======== Document section
While the revamped Helping Families in Mental Health Crisis Act (HR 2646), which was introduced last week, has seen its share of support from industry groups, not everyone is amenable to the proposed legislation.
For one, the National Coalition for Mental Health Recovery (NCMHR), which represents a number of consumer advocacy organizations, believes HR 2646 “is designed to dismantle” SAMHSA and also would compromise individuals’ civil rights “through forced treatment and increased institutionalization.”
HR 2646 calls for a new assistant secretary with behavioral health credentials who would immediately replace the current SAMHSA administration. The coalition is concerned that SAMHSA programs that are currently helping individuals would be shut down.
Additionally, Rep. Paul D. Tonko (D-NY) has also taken issue with the measure, saying HR 2646’s cuts to SAMHSA programs include over $100 million in cuts to substance abuse treatment and prevention programs and a 43 percent cut to the Minority Fellowship Program, which helps to increase the representation of minorities in the behavioral health workforce.
“I am always willing to examine ways we can find smart savings by eliminating specific outdated or ineffective programs, but I do not support the indiscriminate approach that this legislation takes,” Tonko said in a statement.
Ire over AOT
HR 2646 also calls for an increase in state laws implementing court-ordered assisted outpatient treatment (AOT), which NCMHR characterizes as coercive, involuntary outpatient commitment. "In reality," said NCMHR board member Joseph Rogers, in a statement, "AOT is the opposite of a community-based alternative."
================
======== Data section
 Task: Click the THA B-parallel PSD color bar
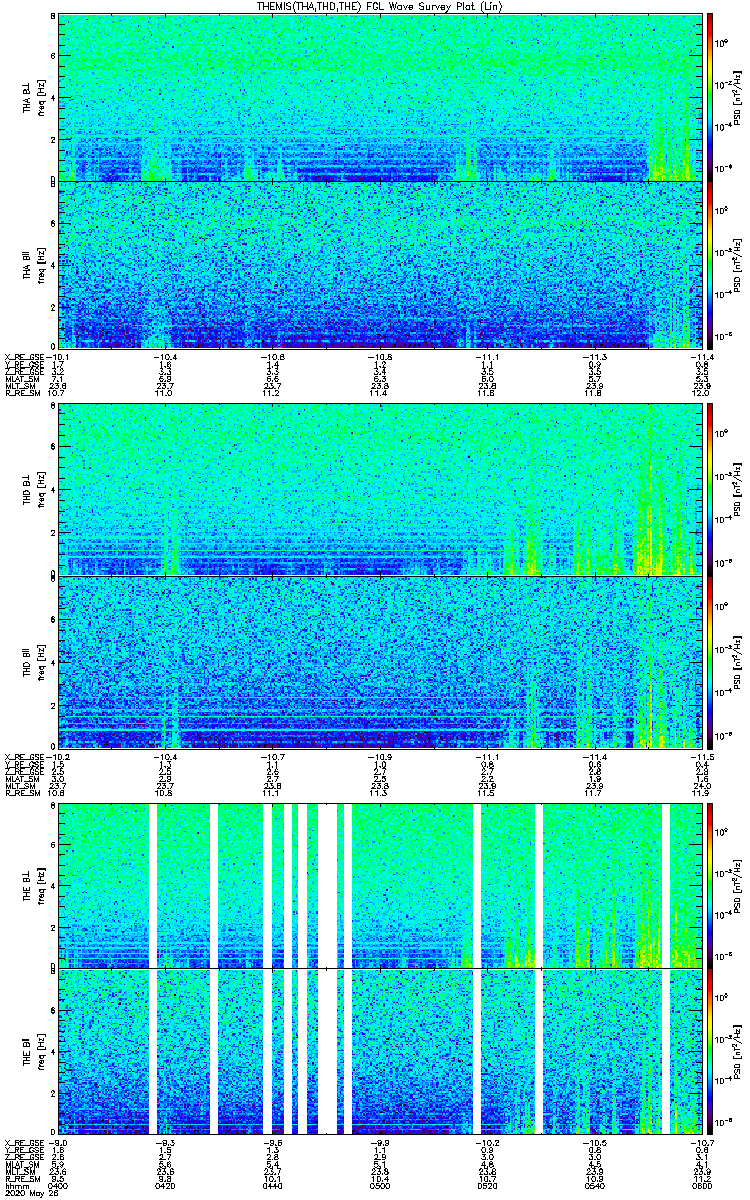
================
Your task -
Decide whether each statement below agrees with the text on HR 2646. Answer yes or no for each, and quote the deciding words. (a) Rep. Tonko says the bill includes a 43 percent cut to the Minority Fellowship Program. (b) NCMHR supports court-ordered assisted outpatient treatment. (c) The revamped bill was introduced last month. The listing has nothing to do with the text on HR 2646.

Solution -
(a) Yes: "a 43 percent cut to the Minority Fellowship Program"
(b) No: "which NCMHR characterizes as coercive, involuntary outpatient commitment"
(c) No: "which was introduced last week"